Des enquêtes ont ensuite été menées pour essayer d'établir ce qui, dans le fonctionnement de l'Église, pouvait éventuellement favoriser ces crimes. Dans le traitement des signalements, j'ai été très surpris de découvrir que l'Église a un système de justice parallèle : elle juge ces affaires sans jamais en rendre compte à l'autorité judiciaire. Les défaillances ne concernent pas seulement le signalement, mais également la prévention -malheureusement inexistante. Enfin, j’ai découvert ce qui tend à favoriser une minimisation de ces violences dans le dogme, qui considère les violences sexuelles sur les enfants pas plus gravement que l’infidélité ou la masturbation.

WUD : Quelle fut votre réaction quand vous avez découvert l’ampleur du phénomène ?

T.B. : Ma réaction ? J'étais satisfait de faire partie de ce travail de mise en lumière.
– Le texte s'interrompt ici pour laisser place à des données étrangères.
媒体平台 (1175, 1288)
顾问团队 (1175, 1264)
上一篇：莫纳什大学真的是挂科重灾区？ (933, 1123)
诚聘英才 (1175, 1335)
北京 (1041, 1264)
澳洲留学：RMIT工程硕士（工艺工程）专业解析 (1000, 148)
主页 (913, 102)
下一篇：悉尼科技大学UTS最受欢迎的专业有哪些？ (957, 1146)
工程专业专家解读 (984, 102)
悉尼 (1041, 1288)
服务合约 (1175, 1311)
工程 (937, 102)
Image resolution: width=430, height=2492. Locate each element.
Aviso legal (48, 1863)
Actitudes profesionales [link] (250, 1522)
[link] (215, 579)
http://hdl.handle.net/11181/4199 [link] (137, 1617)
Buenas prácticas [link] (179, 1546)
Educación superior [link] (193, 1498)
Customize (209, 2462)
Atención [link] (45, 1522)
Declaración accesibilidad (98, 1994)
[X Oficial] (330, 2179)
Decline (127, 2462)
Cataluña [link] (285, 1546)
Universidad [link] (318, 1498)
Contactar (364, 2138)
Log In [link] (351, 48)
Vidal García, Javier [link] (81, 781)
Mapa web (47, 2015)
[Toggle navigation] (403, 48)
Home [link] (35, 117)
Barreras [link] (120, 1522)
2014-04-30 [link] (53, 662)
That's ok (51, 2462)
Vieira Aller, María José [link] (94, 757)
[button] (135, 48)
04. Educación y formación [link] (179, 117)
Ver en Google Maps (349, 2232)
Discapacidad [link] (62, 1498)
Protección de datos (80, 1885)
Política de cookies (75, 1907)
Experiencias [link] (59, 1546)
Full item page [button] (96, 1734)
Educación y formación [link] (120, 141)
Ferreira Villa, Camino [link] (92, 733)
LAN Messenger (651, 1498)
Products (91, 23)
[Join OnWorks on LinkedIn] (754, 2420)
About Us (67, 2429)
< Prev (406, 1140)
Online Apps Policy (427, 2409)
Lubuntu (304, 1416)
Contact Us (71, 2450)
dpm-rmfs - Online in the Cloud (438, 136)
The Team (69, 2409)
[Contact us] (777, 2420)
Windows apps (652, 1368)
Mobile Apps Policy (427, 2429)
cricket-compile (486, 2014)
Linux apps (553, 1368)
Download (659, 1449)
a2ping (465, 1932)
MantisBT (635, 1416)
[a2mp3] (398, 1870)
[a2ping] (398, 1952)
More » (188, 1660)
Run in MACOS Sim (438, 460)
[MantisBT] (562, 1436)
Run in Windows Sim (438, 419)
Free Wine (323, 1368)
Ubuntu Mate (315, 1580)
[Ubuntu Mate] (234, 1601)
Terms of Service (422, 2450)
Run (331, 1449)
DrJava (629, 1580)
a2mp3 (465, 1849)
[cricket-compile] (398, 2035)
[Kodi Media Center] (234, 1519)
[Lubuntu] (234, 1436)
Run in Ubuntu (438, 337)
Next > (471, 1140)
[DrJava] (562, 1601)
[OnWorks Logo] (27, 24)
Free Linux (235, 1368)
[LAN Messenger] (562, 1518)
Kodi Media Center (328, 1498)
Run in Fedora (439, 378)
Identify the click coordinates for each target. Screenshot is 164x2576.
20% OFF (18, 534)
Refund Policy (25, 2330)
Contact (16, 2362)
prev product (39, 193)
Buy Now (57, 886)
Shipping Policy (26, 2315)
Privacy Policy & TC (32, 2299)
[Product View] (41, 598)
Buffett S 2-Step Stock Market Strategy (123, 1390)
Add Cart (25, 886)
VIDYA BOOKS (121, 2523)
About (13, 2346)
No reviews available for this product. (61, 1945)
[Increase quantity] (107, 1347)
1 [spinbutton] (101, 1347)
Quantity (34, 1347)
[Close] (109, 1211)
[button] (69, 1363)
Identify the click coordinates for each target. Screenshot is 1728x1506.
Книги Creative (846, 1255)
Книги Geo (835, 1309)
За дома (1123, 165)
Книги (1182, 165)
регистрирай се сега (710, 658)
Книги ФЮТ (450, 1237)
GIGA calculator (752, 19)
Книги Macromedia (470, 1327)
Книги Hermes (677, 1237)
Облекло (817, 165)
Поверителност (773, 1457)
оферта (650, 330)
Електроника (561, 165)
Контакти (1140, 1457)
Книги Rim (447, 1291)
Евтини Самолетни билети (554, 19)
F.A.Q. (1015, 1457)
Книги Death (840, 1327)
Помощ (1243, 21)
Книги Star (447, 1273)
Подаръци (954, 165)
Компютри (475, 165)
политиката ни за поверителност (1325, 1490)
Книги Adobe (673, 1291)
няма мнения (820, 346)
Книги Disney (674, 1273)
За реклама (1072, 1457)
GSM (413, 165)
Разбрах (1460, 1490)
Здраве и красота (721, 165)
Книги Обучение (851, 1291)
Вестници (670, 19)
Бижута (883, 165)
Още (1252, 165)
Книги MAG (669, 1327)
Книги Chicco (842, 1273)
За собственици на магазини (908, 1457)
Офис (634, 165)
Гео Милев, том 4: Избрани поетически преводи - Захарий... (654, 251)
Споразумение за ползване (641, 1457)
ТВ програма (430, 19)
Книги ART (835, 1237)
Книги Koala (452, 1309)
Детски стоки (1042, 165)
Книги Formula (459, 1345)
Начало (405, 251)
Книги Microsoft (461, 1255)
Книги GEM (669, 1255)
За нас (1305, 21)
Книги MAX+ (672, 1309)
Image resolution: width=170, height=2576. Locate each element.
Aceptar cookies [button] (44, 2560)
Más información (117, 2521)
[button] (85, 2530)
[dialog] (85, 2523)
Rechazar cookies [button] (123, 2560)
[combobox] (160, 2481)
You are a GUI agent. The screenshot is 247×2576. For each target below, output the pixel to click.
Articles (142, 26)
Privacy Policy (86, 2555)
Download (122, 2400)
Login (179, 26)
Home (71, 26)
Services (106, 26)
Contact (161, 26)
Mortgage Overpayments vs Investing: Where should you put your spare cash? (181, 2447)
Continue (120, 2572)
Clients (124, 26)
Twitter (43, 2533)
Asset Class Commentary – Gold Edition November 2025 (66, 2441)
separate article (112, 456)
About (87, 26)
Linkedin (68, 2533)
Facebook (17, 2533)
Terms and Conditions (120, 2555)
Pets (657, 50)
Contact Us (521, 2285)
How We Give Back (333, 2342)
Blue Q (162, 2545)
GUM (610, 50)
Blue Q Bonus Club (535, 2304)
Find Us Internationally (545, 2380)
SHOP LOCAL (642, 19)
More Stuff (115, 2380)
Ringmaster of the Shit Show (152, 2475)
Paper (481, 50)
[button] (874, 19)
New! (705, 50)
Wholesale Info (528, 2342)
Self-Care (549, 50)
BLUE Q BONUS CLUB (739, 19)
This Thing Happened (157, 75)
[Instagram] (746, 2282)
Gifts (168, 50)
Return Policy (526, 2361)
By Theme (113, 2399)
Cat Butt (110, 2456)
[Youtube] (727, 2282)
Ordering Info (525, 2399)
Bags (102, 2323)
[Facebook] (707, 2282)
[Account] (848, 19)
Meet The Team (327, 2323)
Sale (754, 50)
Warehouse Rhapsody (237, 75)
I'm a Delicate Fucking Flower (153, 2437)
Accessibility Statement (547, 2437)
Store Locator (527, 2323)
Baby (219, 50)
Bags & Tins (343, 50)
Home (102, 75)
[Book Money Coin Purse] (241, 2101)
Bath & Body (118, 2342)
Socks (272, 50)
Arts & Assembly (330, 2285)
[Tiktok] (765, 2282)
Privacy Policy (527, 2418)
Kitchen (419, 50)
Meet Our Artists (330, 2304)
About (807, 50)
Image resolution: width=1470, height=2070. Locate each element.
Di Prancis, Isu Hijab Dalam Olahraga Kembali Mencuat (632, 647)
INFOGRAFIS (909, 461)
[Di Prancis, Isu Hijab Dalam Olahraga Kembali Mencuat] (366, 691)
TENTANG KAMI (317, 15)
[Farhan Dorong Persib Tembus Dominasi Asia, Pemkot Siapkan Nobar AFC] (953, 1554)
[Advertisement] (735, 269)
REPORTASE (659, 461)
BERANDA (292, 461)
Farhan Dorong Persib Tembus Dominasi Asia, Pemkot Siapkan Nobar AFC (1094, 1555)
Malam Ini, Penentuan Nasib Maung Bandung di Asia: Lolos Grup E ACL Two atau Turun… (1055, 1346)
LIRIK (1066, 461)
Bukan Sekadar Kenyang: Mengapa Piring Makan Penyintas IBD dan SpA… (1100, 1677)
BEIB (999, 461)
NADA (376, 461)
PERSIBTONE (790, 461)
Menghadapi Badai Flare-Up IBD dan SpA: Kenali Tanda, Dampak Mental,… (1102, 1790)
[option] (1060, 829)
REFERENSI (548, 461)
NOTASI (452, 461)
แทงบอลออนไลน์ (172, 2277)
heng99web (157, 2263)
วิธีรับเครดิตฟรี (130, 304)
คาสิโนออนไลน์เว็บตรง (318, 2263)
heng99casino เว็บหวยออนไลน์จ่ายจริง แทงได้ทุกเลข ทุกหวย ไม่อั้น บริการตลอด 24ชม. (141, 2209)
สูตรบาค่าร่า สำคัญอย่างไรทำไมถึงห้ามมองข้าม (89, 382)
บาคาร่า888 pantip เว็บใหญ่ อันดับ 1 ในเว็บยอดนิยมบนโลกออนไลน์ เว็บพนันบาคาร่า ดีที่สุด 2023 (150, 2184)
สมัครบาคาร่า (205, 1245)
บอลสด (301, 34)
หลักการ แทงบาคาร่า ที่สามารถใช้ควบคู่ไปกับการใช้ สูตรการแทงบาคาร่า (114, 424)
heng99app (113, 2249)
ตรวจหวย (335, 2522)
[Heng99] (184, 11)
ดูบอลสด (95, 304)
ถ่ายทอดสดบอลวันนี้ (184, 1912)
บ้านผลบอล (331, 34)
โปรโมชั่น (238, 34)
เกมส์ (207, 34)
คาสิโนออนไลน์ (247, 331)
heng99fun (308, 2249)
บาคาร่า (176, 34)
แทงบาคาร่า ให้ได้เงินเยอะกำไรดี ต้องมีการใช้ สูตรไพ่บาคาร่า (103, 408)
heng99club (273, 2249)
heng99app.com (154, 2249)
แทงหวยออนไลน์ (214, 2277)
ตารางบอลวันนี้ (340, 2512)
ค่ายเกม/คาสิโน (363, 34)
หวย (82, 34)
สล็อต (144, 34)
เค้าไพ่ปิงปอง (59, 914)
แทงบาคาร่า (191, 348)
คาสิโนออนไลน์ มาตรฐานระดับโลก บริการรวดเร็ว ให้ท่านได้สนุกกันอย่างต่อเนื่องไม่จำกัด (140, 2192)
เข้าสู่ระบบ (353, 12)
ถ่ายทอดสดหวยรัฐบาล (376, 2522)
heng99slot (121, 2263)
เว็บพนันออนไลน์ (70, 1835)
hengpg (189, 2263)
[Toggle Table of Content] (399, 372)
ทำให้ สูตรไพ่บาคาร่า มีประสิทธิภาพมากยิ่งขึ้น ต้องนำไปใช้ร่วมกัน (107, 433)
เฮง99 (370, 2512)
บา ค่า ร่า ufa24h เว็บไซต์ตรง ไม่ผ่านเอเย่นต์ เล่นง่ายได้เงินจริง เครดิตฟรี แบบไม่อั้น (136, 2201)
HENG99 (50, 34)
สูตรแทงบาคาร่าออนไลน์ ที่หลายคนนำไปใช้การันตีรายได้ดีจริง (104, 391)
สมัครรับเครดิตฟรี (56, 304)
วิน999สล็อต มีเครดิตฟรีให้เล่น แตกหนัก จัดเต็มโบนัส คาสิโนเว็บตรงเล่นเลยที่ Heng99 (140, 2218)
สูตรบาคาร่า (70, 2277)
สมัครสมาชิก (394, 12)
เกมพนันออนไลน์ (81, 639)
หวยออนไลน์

Je me suis dit que ce travail était à poursuivre dans l’ensemble des secteurs de la société -dans les familles, en premier lieu. Regardez par exemple l'éducation nationale : il y a eu un changement de doctrine très clair en 1998. Consigne a été passée de signaler à la justice tout cas suspect, et la situation a changé.

Ce que je vois en tant que psychiatre spécialiste des traumatismes, ce sont les ravages que font ces violences sexuelles sur les enfants -ravages qui continuent dans leur vie d’adulte. Après plusieurs mois de suivi, il m’arrive d’apprendre que certains de mes patients (venus après une tentative de suicide par exemple) avaient été victimes de violences sexuelles dans leur enfance -soit ils n’en avaient jamais parlé, soit on ne les avait pas crus, soit on leur avait demandé de se taire…

Je pense qu’il y a un point qui devrait être essentiel pour tout soignant : chaque fois que l’on rencontre un enfant ou un ado, dans le cadre d’un examen, il faut pouvoir lui poser la question : 'est-ce qu’on t’a déjà fait du mal ?'

WUD : Quels conseils donneriez-vous à des médecins confrontés à ce type de victimes ?

Je pense qu’il y a un point qui devrait être essentiel pour tout soignant : chaque fois que l’on rencontre un enfant ou un ado, dans le cadre d’un examen, il faut pouvoir lui poser la question : « est-ce qu’on t’a déjà fait du mal ? ». Il ne s’agit pas de faire peur, de demander des détails sordides, mais d’offrir une liberté de parole. C’est une culture que nous n’avons pas forcément, ce n’est pas un réflexe. Souvent, l’enfant, l’ado interrogé ne vous répond qu’à l’entretien suivant. C’est un premier point important d’explorer cette question-là.

Après, si une violence sexuelle est déclarée (une violence sexuelle est une notion qui recouvre de nombreux actes : viol, attouchement, exposition à la pornographie, etc.), il peut y avoir le développement d’un trouble car c’est une violence difficilement compréhensible pour un enfant qui n’a pas connaissance de la sexualité -surtout si l’agresseur avait un rapport de confiance avec la victime. Il faut souvent du temps pour que l’enfant comprenne qu’il a été agressé, et même s’il le comprend, il le vit souvent dans la honte et la culpabilité. C’est très difficile de réaliser et d’en parler à un tiers.

La première mesure à prendre, c’est celle de la protection de l’enfant ; la seconde, c’est de faire un bilan pédopsychiatrique complet afin de déterminer quelles sont les conséquences sur le psychisme de l’enfant, et notamment de rechercher des troubles post-traumatiques ou d’autres troubles (qui peuvent prendre différentes formes). Il faut dépister ces derniers le plus tôt possible, car l’enfant va modifier l’ensemble de son fonctionnement psychique, ce qui va avoir des incidences sur son développement.

L’enfant est un être en développement, il a des tâches développementales à accomplir, dans un ordre précis. Avec un psychisme très traumatisé, ce processus est impossible. Il ne peut alors acquérir les capacités cognitives, relationnelles nécessaires. Et plus on attend, plus ce temps est perdu, et plus il sera difficile de le rattraper. Il y a donc une urgence à repérer et à traiter ces troubles post-traumatiques chez les enfants victimes de violences sexuelles.

Nous avons formé une communauté de personnes à l’épreuve du trauma (sexuel, attentats, etc.) qui est en permanence à nos côtés pour nous faire part de ses avis, au fur et à mesure. C’est une dynamique très intéressante.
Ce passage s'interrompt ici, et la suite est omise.